**Try it:** Check every line of the data below for the string "agent", and copy the ones that hold it.

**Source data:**
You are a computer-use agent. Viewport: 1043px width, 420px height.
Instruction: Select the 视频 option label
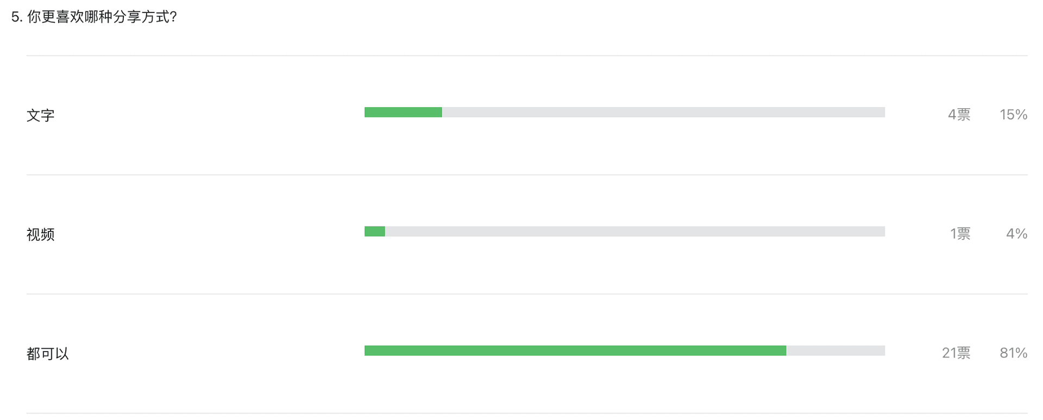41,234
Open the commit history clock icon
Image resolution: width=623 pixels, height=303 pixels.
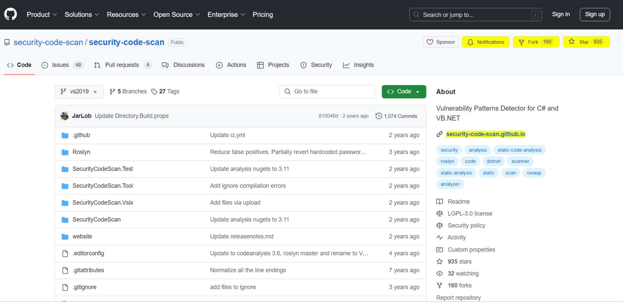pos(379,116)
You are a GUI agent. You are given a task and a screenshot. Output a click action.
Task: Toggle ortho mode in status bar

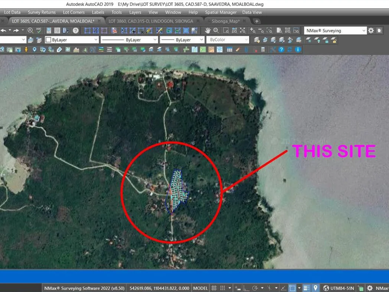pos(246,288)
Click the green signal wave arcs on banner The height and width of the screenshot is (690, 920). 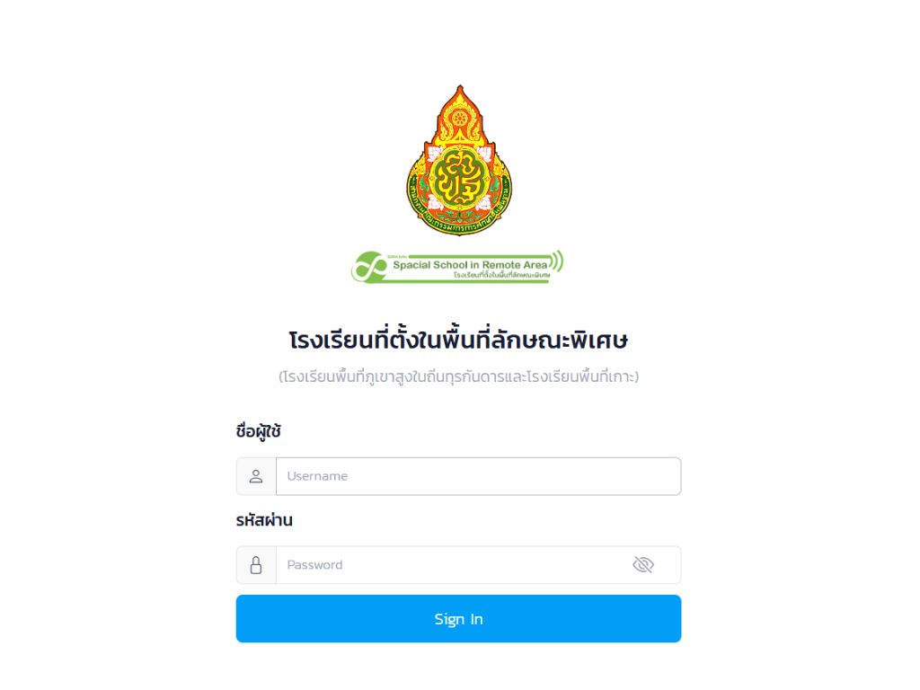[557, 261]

* * *

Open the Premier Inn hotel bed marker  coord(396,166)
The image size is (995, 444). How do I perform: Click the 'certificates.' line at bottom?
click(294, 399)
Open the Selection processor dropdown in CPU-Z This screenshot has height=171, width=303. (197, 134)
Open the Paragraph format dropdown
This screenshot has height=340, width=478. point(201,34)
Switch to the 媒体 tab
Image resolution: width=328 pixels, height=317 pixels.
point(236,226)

**Answer to the exercise:**
You are a computer-use agent. Viewport: 1043px width, 420px height.
You are a GUI agent. You are given a task and a screenshot. Output a click action.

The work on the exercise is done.